Prolifer talks to Joe Rogan about Abortion

The most popular podcaster in the world, Joe Rogan, is known for getting high quality guests, especially amongst those who might be considered of a more conservative or alternative point of view.

Rogan is a UFC commentator and former comedian who has made a name for himself amongst young men as someone who can straight talk and get to the heart of topics that others choose not to cover.

He is sometimes hostile to religion, recently declaring that the Vatican is ‘full of paedophiles’, but in general challenges guests and allows their viewpoints to be heard.

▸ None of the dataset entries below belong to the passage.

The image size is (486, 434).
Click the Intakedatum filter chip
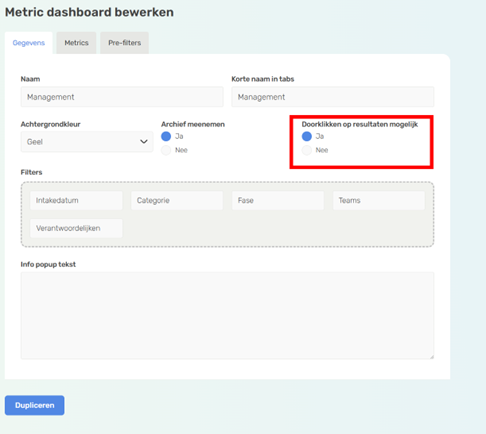coord(76,200)
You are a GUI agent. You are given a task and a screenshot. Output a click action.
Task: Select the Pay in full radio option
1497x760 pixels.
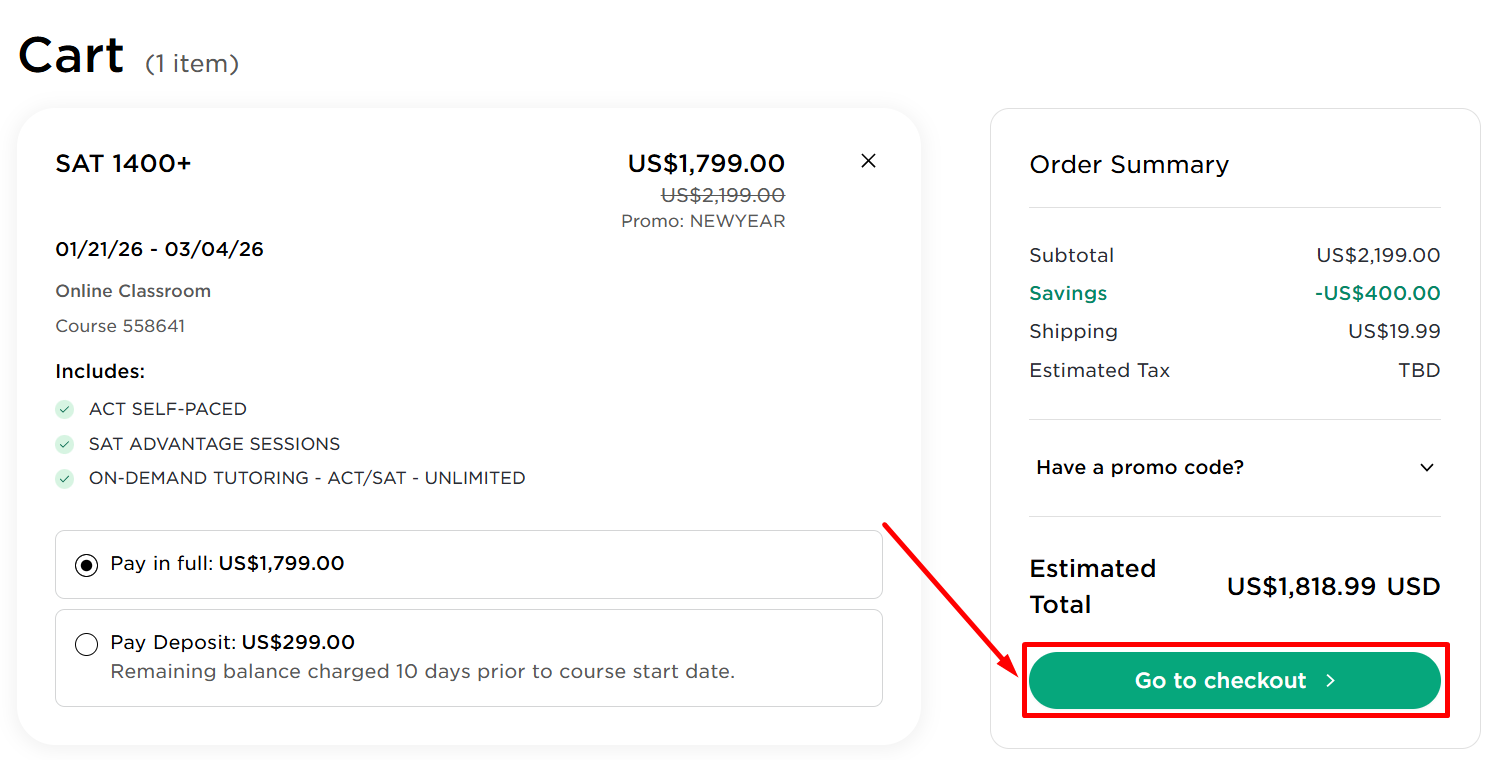(87, 565)
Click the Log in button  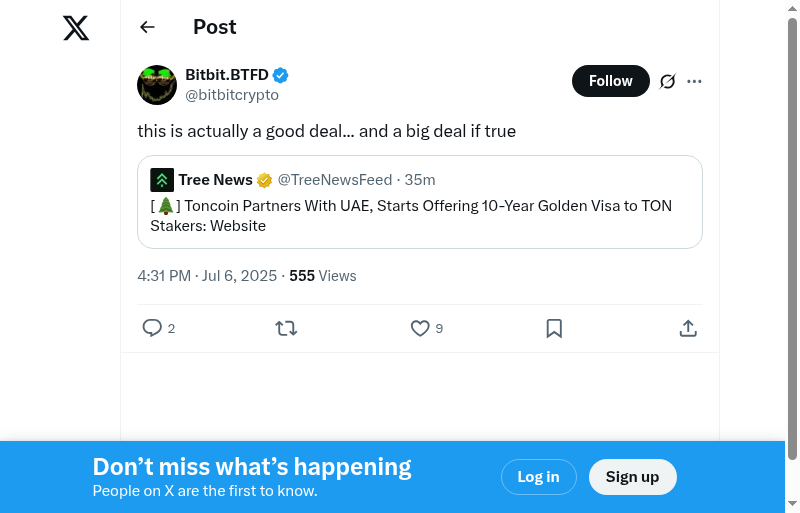[x=538, y=477]
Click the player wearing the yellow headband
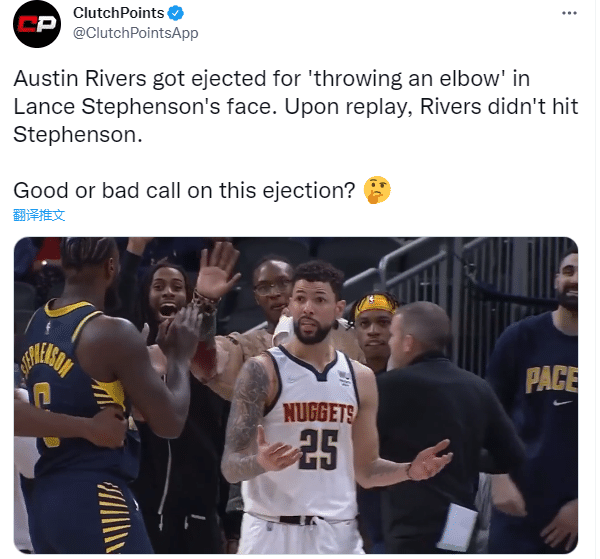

Seth Dillon, owner of the successful satirical website the Babylon Bee, managed to get into a conversation about abortion with Rogan.

Rogan began the segment by asking about hard cases of abortion, such as rape and those where a minor gets pregnant.

Rogan then asked about when an abortion was right or wrong during the process of pregnancy, asking is some ‘miraculous event’ occurs.

Dillon replies ‘Well at some point there is because we become humans’.

Rogan then points out his opposition to late term abortion.

Although the two do not see eye to eye overall, Rogan’s opposition to late term abortion is an olive branch and the openness of the conversation is unusual for such a popular platform.

Many US media outlets, which are overwhelmingly tied to the culture of death, have claimed that Rogan’s responses represented some sort of victory for the pro abortion side. Rogan admitted that it was a human life within the womb. He did not address elective abortions, which make up essentially all abortions that occur and he even expressed disgust at late term abortion, the sort that Kermit Gosnell was infamous for.

The Overton Window in the United States has shifted so much that the idea of abortion on demand is now completely taboo, as Rogan’s reluctance to endorse it proves. Dillon’s patience and Rogan’s desperation to prove his point are a signal that the prolife side has successfully won the efforts to shift the humanity of the living but not born to the center of a debate that has long demonised the child as a parasitic leech.